Chrome Vulnerability Allowed Extensions to Hijack Gemini Panel

A high-severity security vulnerability, identified as CVE-2026-0628, was discovered in Google Chrome’s implementation of its Gemini feature, exposing users to potential data compromise and system-level access. The flaw allowed malicious browser extensions, even those with minimal permissions, to exploit the browser environment and interact with sensitive local resources, potentially enabling unauthorized actions without user consent, according to a report by Unit 42 at Palo Alto Networks.

The research revealed that attackers could have hijacked the Gemini Live panel within Chrome, effectively escalating privileges and gaining access to critical user resources. This included the ability to activate the victim’s camera and microphone, capture screenshots of active websites, and access local files and directories.

Unit 42 disclosed the vulnerability responsibly to Google and supported remediation efforts. A security patch was released in early January, ahead of the public disclosure of the issue.

AI Browsers: A New Wave of Productivity

The emergence of “agentic browsers” or AI-powered browsers marks a significant shift in how users interact with the web. Platforms such as Atlas, Comet, Microsoft Edge with Copilot, and Chrome with Gemini integrate AI assistants directly into the browsing experience.

These assistants typically operate through a side panel capable of real-time content summarization, automated task execution, and contextual support based on the active webpage. By granting AI direct and privileged access to the browser environment, these tools can perform complex, multi-step operations that previously required multiple extensions or manual input.

To function effectively, these AI systems rely on a “multimodal” perspective—essentially viewing and interpreting the same on-screen content as the user. They also depend on webpage context to understand instructions and execute tasks dynamically.

Fusing AI Into the Browser: Security Hazards

However, this advanced functionality introduces a significantly expanded attack surface. The integration of AI into the browser core creates a dual-layered security challenge.

First, the AI assistant itself becomes a potential attack vector. Malicious webpages can exploit prompt injection techniques to manipulate the AI into executing actions that would typically be blocked by traditional browser security mechanisms.
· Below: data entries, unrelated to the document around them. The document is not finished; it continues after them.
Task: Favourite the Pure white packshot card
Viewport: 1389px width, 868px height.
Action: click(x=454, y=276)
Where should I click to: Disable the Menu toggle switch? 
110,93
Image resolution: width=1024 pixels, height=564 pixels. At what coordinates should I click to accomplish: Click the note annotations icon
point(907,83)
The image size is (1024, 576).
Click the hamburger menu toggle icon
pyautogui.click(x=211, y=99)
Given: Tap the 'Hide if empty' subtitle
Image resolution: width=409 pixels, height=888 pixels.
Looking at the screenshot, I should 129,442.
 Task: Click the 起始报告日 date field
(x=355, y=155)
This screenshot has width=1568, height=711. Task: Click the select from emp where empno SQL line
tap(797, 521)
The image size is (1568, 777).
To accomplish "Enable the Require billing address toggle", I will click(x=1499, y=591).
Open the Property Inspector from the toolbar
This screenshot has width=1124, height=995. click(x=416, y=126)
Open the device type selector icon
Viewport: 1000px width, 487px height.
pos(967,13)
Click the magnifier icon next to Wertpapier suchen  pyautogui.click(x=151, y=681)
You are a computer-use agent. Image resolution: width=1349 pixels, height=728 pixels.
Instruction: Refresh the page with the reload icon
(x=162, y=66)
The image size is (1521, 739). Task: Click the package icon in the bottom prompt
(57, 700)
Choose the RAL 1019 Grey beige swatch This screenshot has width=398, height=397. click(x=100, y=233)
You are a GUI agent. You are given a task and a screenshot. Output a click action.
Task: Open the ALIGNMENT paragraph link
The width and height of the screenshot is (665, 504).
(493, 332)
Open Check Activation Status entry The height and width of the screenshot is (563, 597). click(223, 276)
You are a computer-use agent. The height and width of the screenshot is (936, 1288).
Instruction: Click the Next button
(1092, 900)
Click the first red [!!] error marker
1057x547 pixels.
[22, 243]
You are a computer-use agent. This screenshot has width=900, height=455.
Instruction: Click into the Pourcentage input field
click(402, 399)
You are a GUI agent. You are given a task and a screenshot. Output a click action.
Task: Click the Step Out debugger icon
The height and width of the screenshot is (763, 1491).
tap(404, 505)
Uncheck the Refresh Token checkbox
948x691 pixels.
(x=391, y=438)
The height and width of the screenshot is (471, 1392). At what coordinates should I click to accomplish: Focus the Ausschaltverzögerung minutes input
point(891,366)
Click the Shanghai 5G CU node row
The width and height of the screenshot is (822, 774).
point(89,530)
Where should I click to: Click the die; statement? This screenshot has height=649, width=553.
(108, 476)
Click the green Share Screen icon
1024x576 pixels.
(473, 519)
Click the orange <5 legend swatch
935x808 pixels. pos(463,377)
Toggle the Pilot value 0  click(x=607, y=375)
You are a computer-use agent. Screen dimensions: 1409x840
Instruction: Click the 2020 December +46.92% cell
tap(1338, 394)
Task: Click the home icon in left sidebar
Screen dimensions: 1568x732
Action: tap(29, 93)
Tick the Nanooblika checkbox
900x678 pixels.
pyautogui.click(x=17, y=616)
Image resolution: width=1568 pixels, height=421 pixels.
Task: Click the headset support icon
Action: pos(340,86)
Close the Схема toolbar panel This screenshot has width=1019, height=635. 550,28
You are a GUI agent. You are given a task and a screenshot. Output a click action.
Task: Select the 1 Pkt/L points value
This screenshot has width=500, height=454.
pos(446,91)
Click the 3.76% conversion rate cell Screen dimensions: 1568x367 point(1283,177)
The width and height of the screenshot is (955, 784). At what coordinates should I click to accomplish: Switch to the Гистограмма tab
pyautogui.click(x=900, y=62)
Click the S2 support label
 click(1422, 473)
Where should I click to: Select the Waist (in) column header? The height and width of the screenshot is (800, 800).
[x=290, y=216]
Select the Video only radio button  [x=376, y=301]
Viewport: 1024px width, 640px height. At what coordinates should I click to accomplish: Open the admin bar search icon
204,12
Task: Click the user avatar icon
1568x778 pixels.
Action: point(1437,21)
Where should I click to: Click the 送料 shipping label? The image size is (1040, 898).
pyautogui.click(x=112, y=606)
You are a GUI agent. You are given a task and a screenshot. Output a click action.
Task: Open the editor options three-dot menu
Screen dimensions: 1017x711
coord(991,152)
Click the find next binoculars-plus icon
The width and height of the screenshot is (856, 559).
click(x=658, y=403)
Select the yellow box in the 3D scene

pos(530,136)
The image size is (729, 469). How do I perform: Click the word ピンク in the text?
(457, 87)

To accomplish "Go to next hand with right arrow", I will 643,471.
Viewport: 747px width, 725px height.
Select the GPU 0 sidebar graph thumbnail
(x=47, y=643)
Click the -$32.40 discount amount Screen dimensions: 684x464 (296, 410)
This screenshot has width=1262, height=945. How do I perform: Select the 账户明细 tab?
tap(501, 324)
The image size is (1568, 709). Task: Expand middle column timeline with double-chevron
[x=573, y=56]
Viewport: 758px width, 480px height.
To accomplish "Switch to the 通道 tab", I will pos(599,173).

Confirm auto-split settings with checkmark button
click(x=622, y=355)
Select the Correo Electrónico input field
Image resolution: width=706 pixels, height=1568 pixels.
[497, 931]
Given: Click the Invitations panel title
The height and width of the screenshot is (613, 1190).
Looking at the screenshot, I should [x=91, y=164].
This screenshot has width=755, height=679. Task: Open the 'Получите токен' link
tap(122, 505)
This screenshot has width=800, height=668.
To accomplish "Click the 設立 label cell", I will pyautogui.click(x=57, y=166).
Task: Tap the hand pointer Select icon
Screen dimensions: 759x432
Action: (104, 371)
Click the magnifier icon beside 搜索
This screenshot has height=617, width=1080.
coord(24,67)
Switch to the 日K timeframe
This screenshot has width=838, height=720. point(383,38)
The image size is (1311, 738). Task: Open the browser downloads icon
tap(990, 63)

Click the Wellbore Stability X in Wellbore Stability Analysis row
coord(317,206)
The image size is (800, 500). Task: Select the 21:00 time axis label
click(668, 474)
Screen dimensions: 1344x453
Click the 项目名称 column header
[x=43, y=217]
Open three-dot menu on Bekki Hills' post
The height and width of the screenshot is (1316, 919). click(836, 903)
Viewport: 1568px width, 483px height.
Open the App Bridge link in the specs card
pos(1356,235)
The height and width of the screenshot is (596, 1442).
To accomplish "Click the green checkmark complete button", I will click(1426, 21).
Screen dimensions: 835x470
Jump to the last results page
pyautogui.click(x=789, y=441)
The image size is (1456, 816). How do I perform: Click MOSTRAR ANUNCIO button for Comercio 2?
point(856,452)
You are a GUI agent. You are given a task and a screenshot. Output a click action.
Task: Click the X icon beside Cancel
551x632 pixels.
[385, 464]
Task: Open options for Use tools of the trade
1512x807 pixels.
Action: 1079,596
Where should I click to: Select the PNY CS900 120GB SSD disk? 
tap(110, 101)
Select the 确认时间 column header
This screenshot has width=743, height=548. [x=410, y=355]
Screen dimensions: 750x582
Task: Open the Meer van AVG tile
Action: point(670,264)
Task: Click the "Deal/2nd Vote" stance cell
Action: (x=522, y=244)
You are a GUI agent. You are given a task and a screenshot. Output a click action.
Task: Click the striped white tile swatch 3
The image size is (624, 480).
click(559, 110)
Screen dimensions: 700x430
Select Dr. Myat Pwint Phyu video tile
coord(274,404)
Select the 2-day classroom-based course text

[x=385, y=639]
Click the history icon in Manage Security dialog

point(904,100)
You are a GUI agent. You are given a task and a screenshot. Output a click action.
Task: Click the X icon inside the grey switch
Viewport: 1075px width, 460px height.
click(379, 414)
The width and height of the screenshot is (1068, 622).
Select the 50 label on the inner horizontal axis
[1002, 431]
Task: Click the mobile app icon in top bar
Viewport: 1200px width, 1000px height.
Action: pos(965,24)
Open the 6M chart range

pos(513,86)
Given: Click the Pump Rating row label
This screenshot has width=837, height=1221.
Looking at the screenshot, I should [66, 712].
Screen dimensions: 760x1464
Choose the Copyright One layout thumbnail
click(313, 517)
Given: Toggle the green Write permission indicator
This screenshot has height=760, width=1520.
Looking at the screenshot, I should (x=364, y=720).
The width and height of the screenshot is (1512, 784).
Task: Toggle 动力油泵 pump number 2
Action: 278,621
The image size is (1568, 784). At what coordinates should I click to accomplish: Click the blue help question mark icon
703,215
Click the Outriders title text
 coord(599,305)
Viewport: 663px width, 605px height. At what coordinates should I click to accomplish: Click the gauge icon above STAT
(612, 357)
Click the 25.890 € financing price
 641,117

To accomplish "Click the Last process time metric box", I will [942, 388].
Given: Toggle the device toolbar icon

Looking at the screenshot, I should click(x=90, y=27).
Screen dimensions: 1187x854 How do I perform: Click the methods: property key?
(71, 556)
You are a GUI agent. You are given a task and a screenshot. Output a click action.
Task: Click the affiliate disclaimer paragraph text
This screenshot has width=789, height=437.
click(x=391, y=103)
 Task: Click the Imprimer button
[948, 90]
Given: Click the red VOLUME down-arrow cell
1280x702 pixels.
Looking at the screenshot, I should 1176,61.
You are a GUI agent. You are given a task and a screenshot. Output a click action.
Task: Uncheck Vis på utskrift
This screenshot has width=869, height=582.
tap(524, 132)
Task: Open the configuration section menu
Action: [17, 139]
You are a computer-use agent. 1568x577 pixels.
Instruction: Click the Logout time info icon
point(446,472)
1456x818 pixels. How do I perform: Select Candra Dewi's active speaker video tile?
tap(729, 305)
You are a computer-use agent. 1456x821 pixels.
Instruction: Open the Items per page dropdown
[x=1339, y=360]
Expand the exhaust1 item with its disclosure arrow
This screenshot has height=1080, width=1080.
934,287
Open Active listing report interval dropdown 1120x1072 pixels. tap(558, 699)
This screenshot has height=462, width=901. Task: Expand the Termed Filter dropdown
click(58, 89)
These actions may include:

• Data exfiltration
• Bypassing the same-origin policy (SOP)
• Triggering privileged browser functions

In this scenario, the AI acts as an intermediary with overly broad access, effectively weakening existing security boundaries.

Second, embedding a complex AI component within a high-privilege browser context reintroduces traditional security risks. These include vulnerabilities such as cross-site scripting (XSS), privilege escalation, and side-channel attacks. Such weaknesses can be exploited by low-privileged websites or malicious extensions—precisely the vector highlighted in this case.

As AI-powered browsers continue to evolve, ensuring robust security frameworks will be critical to balancing innovation with user protection.